S₈ + 48HNO₃ ——–> 8 H₂SO₄ + 48NO₂  + 12H₂O

———————————————————-

 

(ii) Nitric acid oxidises carbon to carbonic acid

 

2HNO₃ —–> 2NO₂ + H₂O + O] x 2

C + H₂O+ 2O —-> H₂CO₃

————————————————–

C+4HNO₃ —–> H₂CO₃ + 4NO₂ + 2H₂O

————————————————–

(iii) Nitric acid oxidises phosphorus to phosphoric acid

 

2HNO₃ —–> 2NO₂ + H₂O + O] x 5

2P + 3H₂O + 5O —-> 2 H₃PO₄

—————————————–

2P+ 10HNO₃ —–> 2 H₃PO₄ + 10 NO₂ + 2 H₂O

p + 5 HNO₃ —> H₃PO₄ + 5 NO₂ + H₂O

P₄ + 20 HNO₃ —-> H₃PO₃ + 20 NO₂ + 4 H₂O

 

(iv) It oxidises iodine to iodic acid.

 

2HNO₃ ——> 2NO₂ + H₂O + O]× 5

I₂ + H₂O + 5O —> HIO₃ 

———————————————————

I₂ + 10HNO₃ ——–>  2 HIO₃ + 10 NO₂  + 4 H₂O

———————————————————

 

(v) Nitric acid oxidises arsenic to arsenic acid.

 

2HNO₃ ——> 2NO₂ + H₂O + O] × 5

2As + 3H₂O + 5O ——> 2H₃AsO₄

———————————————————-

2As + 10HNO₃ ——> 10NO₂ +  2H₃AsO₄ + 2H₂O 

As + 5HNO₃ ——> 5NO₂ +  H₃AsO₄ + H₂O 

 

(B) Oxidation of compounds

Dilute as well as concentrated nitric acid oxidises a number of compounds.

 

(1) Nitric acid oxidises hydrogen sulphide to sulphur.

dil HNO₃ :

3H₂S + 2 HNO₃ —–> 2 NO + 4 H₂O + 3S

 

Conc HNO₃

3H₂S + 2 HNO₃ —–> 2 NO₂ + 4 H₂O + S

 

(2) Nitric acid oxidises sulphur dioxide to sulphuric acid

dil HNO₃

3SO₂ + 2HNO₃ + 2H₂O —> 3 H₂SO₄ + 2 NO

 

conc. HNO₃

SO₂ + 2 HNO₃ ——-> H₂SO₄ + 2 NO₂

 

(3) Nitric acid oxidises ferrous sulphate to ferric sulphate

dil HNO₃

6FeSO₄ + 2HNO₃ +3H₂SO₄——> 3Fe₂(SO₄)₃ + 2NO + 4 H₂O

 

conc. HNO₃

2FeSO₄ + 2HNO₃ +3H₂SO₄——> 3Fe₂(SO₄)₃ + 2NO₂ + 4 H₂O

 

(4) Action on organic compounds

 

Nitric acid also reacts with organic compounds. 

For example: sucrose (cane sugar) is oxidised to oxalic acid by nitric acid.

C₁₂H₂₂ O₁₁ + 36 HNO₃ –> 6 (COOH)₂ + 36NO₂ + 23 H₂O

 

In the presence of sulphuric acid, nitric acid reacts with aromatic compounds forming nitro compounds. This process is called nitration.

For example: it reacts with benzene to form nitrobenzene.

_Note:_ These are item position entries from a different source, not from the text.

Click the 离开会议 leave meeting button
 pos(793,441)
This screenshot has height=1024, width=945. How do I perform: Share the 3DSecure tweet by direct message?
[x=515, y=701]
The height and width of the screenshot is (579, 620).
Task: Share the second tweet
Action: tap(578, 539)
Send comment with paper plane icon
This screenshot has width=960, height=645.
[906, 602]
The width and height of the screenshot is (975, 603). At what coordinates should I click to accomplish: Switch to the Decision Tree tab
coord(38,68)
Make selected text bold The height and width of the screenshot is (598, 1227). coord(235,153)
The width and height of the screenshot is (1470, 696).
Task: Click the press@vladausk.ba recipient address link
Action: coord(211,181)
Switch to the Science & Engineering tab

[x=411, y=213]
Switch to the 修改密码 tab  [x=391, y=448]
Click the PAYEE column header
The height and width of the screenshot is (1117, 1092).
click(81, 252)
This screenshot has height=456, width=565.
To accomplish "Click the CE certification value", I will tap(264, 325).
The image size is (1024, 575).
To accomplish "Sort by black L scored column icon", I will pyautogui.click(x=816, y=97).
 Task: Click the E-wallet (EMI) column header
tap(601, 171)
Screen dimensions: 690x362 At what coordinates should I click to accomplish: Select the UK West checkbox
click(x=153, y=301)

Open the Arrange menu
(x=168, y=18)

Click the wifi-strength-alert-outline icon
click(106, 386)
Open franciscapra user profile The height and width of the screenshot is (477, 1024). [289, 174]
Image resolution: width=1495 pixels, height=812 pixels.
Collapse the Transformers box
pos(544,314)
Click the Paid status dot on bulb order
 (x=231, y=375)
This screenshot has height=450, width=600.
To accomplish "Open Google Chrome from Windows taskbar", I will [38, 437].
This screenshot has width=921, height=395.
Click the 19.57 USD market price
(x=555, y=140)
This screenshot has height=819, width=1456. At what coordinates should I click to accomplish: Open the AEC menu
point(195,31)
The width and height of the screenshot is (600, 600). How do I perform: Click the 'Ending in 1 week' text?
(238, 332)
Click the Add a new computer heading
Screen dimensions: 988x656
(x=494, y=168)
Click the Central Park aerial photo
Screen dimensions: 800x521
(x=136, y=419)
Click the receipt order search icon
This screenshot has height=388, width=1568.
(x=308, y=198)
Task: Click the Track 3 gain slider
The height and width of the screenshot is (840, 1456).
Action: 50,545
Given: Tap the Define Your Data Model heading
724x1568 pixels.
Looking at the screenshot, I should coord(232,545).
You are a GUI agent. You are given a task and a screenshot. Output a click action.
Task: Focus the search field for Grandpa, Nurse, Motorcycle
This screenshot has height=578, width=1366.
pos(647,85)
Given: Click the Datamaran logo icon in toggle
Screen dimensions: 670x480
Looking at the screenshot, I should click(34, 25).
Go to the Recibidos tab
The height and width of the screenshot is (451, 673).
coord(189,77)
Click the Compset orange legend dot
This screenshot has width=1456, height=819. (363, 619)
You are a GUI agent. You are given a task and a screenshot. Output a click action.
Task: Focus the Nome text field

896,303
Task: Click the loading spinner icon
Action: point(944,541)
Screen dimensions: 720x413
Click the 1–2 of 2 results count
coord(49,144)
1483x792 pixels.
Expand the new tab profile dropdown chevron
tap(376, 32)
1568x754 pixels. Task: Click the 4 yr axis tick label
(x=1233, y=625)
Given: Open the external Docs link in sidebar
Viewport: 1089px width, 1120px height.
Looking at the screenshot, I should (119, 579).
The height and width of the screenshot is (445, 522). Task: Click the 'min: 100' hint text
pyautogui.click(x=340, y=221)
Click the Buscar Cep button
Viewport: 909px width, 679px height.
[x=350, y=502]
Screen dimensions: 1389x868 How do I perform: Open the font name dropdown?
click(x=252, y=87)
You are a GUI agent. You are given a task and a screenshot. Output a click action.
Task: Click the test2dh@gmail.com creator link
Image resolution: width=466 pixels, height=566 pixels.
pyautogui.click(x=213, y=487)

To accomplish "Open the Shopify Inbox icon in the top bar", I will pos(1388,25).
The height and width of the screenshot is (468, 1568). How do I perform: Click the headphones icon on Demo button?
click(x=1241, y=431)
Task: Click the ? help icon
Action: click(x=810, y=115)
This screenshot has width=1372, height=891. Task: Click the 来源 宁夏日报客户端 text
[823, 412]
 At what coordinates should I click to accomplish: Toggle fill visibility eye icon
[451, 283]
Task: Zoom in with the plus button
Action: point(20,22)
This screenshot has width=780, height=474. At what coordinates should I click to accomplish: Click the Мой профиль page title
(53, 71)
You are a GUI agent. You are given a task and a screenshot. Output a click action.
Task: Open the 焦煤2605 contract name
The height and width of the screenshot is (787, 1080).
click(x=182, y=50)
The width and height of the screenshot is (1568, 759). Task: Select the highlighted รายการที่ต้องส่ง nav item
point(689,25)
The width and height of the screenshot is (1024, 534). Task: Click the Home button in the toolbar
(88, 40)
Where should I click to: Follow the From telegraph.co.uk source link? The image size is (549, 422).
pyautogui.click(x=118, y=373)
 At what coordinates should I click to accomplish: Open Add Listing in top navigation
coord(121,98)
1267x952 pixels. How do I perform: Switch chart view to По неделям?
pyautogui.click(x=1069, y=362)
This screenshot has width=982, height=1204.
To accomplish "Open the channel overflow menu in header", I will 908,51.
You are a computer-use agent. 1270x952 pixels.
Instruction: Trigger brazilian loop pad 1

C₆H₆ + HNO₃ —-> C₆H₅NO₂ + H₂O

Similarly, phenol reacts with nitric acid in the presence of H₂SO₄ to give trinitrophenol (known as picric acid).

 

Nitric acid attacks proteins giving a yellow nitro compound known as xantho protein. Therefore, nitric acid stains skin and renders wool yellow.

 

Structure

Gaseous nitric acid has planar structure. Nitrate ion, NO₃¯ has also planar symmetrical structure 

 

 

Brown Ring test for NO₃¯ ion

Nitrates give brown ring test with Fe²⁺ ions in the presence of conc. H₂SO₄.This is based upon the tendency of Fe²⁺ to reduce nitrates to nitric oxide which reacts with Fe²⁺ to form a brown coloured complex.

 

The test is usually performed by adding dilute FeSO₄ solution to an aqueous solution containing NO₃¯ ion and then adding conc. H₂SO₄ slowly along the sides of the test tube. A brown ring at the interface between the solution and sulphuric acid indicates the presence of NO₃¯ ion.

 

3Fe²⁺ +NO₃¯ + 4 H⁺ —-> NO + 3Fe³⁺ + 2H₂O

Fe³⁺ + NO + 5 H₂O —-> [Fe(H₂O)₅ NO]²⁺

            Pentaaquanitrosyl iron (II) ion

Uses of Nitric Acid

 

(i) It is used in the manufacture of ammonium nitrate for fertilizers.

 

(ii) It is used in the manufacture of sulphuric acid by lead chamber process.

 

(iii) It is used in the manufacture of explosives such as trinitro toluene (TNT), nitroglycerine, picric acid, etc.

 

(iv) It is used in the manufacture of dyes, perfumes and silk.

 

(v) It is used for the manufacture of nitrates for use in explosive and pyrotechnics.

 

(vi) It is used in picking of stainless steel and etching of metals.

 

(vii) It is also used as an oxidiser in rocket fuels.

 

(viii) It is used in the purification of gold and silver as aqua regia.